* Start SUPPLIED RECORDS *

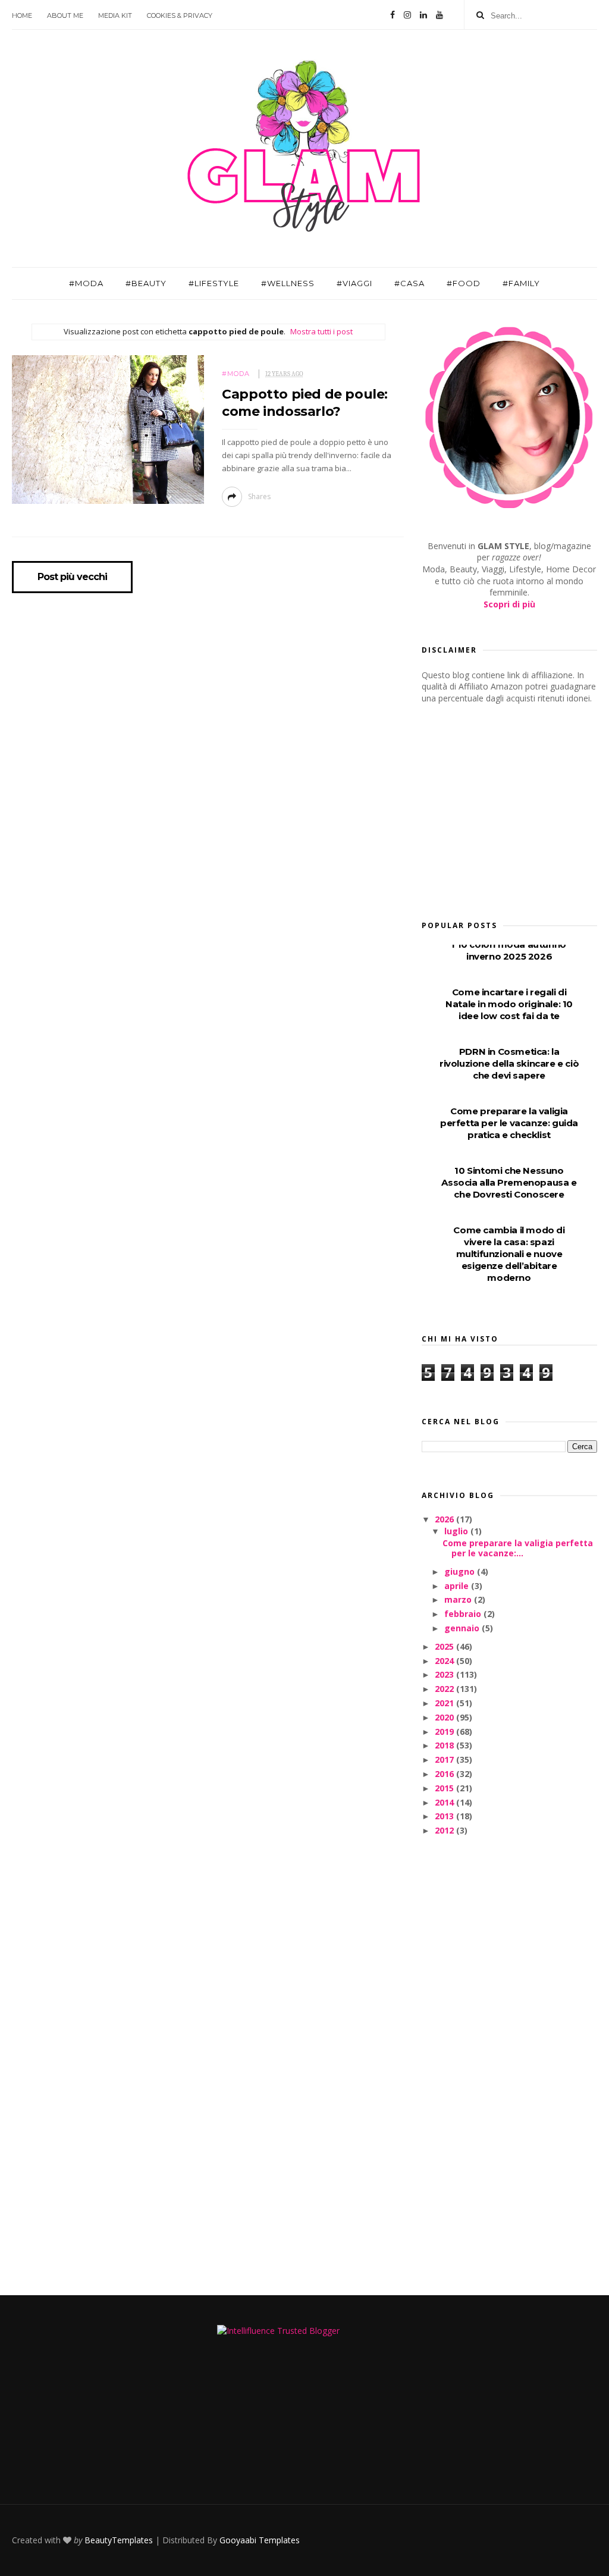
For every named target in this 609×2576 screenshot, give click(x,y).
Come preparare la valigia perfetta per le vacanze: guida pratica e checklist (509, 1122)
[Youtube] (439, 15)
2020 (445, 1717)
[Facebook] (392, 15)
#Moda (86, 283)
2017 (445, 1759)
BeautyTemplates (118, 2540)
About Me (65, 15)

* End SUPPLIED RECORDS *

## DIRECTIONS FOR THIS TASK:
Rewrite every line of the rows above, including the requests, and add -73 to each number in the answer coordinates. Leave the pictures out.

## SOLVED EXERCISE:
For every named target in this 609×2576 screenshot, give click(x,y).
Come preparare la valigia perfetta per le vacanze: guida pratica e checklist (436, 1049)
[Youtube] (366, -58)
2020 (372, 1644)
[Facebook] (319, -58)
#Moda (13, 210)
2017 (372, 1686)
BeautyTemplates (45, 2467)
About Me (-8, -58)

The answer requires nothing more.